Keywords

4.1 Participants

The participants were 143 Chinese students of English, divided into three groups (see Table 4.1). The 51 test-takers in Group 1 (G1) were all third-year English major undergraduates studying at some universities in China; they had a relatively low English proficiency (EP) level as they had only passed the Test for English Majors, Band 4 (TEM-4); these students had never lived or studied in a country where English was spoken. Group 2 (G2) included 59 Chinese master students with English majors (but with no study-abroad experience; they had passed the TEM-8, China’s highest national English test. Group 3 (G3) consisted of 33 Chinese master and doctoral degree students of Chinese language and literature, world history, philosophy, accounting, management, business, and educational psychology; at the time of data collection, they were enrolled in various study-abroad programs and had previously taken either the TOEFL or the IELTS. Given that the TEM-4 is easier than the TEM-8, the proficiency levels of G2 and G3 were considered advanced, while the G1 level was considered intermediate.

Table 4.1 Participant information

At the start of the experiment, a background information survey was administered to the participants, which included age, gender, contact information, length of time and motivation during English learning, proficiency scores, and length of abroad studying or living experience. Several individuals were excluded from the final data set because they did not complete one or more of the testing tasks. All of the experimental tasks were completed with a 95% completion rate.

A pilot study was carried out with 41 native American speakers (30 females and 11 males, average age: 23.49, SD = 4.64), whose responses were synthesized as baseline data of target-like responses throughout each routine task.

4.2 Instrumentation

The present study employs a mixed-method, stimulus-led approach using internet-based animated movie sites (www.nawmal.com). During the testing stages, the animated scenarios are created in tandem with elicitation tasks to assess learners’ routine performance across various tasks.
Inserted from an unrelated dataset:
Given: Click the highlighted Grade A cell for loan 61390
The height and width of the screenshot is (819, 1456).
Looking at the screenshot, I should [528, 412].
This animation task can provide more prompts (i.e., animation of interactive context, movement, and images of interlocutors) that increase the degree of naturalness (Félix-Brasdefer, 2010; Ren, 2015), and share the cheerful practicality of DCTs, which is primarily reflected in the ease of administration for gathering large amounts of comparable data under controlled conditions from a large number of respondents in a relatively short period of time. It is wildly acknowledged that “natural data is often held up as the ‘gold standard’ of L2 pragmatics data” (Taguchi & Roever, 2017: 119). This task is intended to provide standardized computer-animated, audio-visual input to all participants, guaranteeing the comparability of learners’ performance in routine output under differential grouping. Furthermore, it is generally established that DCT elicits offline knowledge (Félix-Brasdefer, 2010), which cannot substitute actual language use in real-world communication. Instead, because its major focus was not on participants’ real-life pragmatic use, but rather on their offline pragmatic competence with regard to target-like routine output that well fits diverse actual situational contexts, this computer-animated activity effectively remedied this deficiency.
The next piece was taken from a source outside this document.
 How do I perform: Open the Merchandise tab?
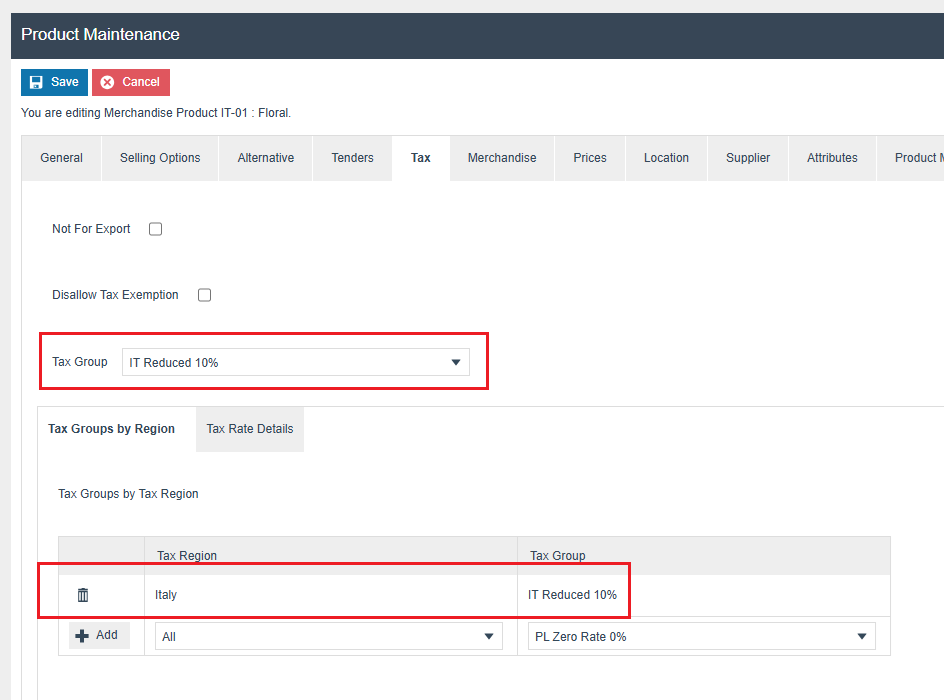tap(502, 158)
4.2.1 Computer-Animated Production Task

To assess learners’ abilities to produce routines, the Computer Animated Production Task (CAProT) was employed. The experimental situations were entirely based on Bardovi-Harlig (2009)’s research that targeted expressions for which learners demonstrated low production. The “stimulus-led oral” (Halenko, 2018: 146) CAProT consisted of 13 and 19 target routine scenarios for initiating and responding to utterances, respectively (see Appendix 2 and 3). Figures 4.1 and 4.2, for example, show two immobile screenshots of CAProT scenarios created through this animation technology. The scenarios included a number of animated actual situational settings as well as an initiating utterance by the “American speaker”, to which the “Chinese hearer” had to respond by “engaging in a brief, single-turn interaction with the animated higher-status characters” (Halenko, 2018: 146). The characters portrayed individuals the students can encounter in their daily life, such as an academic tutor, a teacher or classmate on a university campus, a salesclerk at a clothes store, and so on.

Fig. 4.1
A screenshot of the animation of a classroom with a teacher and a student, and a text next to it is a question by the boy about the assignment. Imagine being in the role of the student and respond to the busy teacher.
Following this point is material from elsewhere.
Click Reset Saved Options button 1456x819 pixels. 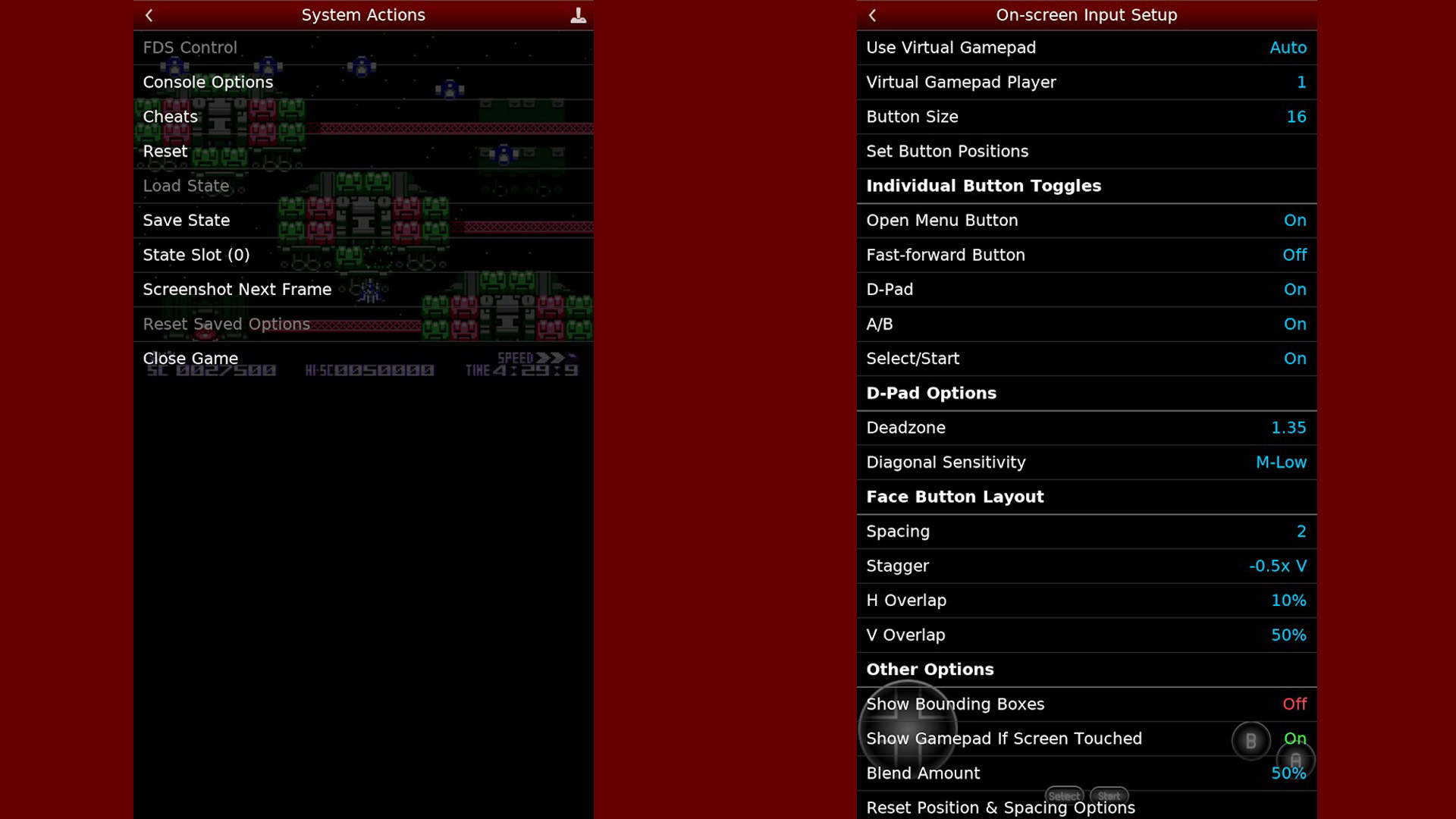pyautogui.click(x=226, y=323)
An example scenario for initiating utterances

Fig. 4.2
A screenshot of the animation of a girl and a boy standing on the pathway to the entrance of a building. A text next to it is about expressing their gratitude for the ride.

An example scenario for responding to utterances

To be more explicit, after an introductory instructional slide, all participants were invited to first observe (and read) the background of each scenario, which had been converted into a short movie. After a 5-s delay, the animated interlocutor would appear and instruct learners to initiate a conversation or respond to the speakers’ utterances. Following that, participants were expected to offer an oral response in the form of either initiating responses or responding to utterances, as directed by the contextual reminders. The learners were then given a 30-s timed interval (20 s for replying and 10 s for the gap between two items) to respond before the scenario was automatically shown.

In terms of the initiating task, participants must actively start a conversation after reviewing contextual information and topic requirements in order to fulfil the situational information requirements. As shown in Fig. 4.1, the Chinese youngster (on the right, you) needed to express his gratitude to his American teacher (on the left) for taking up her time to answer his questions before he was ready to leave the classroom based on situational information.

The responding task will display the initiated utterances of the speaker (the American girl on the left), and the listener (“you”, a Chinese boy on the right), should not only respond to the girl’s gratitude but also meet the requirements of contextual information, such as “you two are classmates who live nearby”.

4.2.2 Computer Animated Recognition Task

The recognition task is a multiple-choice DCT in which participants must choose the most situationally appropriate response from four choices (i.e., Roever, 2005, 2012). Using animation technology, learners were primarily needed to complete the “visual-audio” computer-animated recognition task, in which the prompts were initially shown in a short movie, with written captions appearing at the bottom of the screen. Following an introductory instructional slide, learners were instructed to observe and view each scenario's background and options on the left, and they were then needed to choose the most appropriate option from four selections online. Following a 10-s pause, the animated interlocutor would be awakened and begin a fresh dialogue, with another 10-s pause for recognition to complete (Fig. 4.3).

Fig. 4.3
A screenshot of the animation of a grocery store with a customer and a sales clerk and the text next to it is about what the sales clerk would say with those four options listed.

An example item for routine recognition: "Shopping grocery"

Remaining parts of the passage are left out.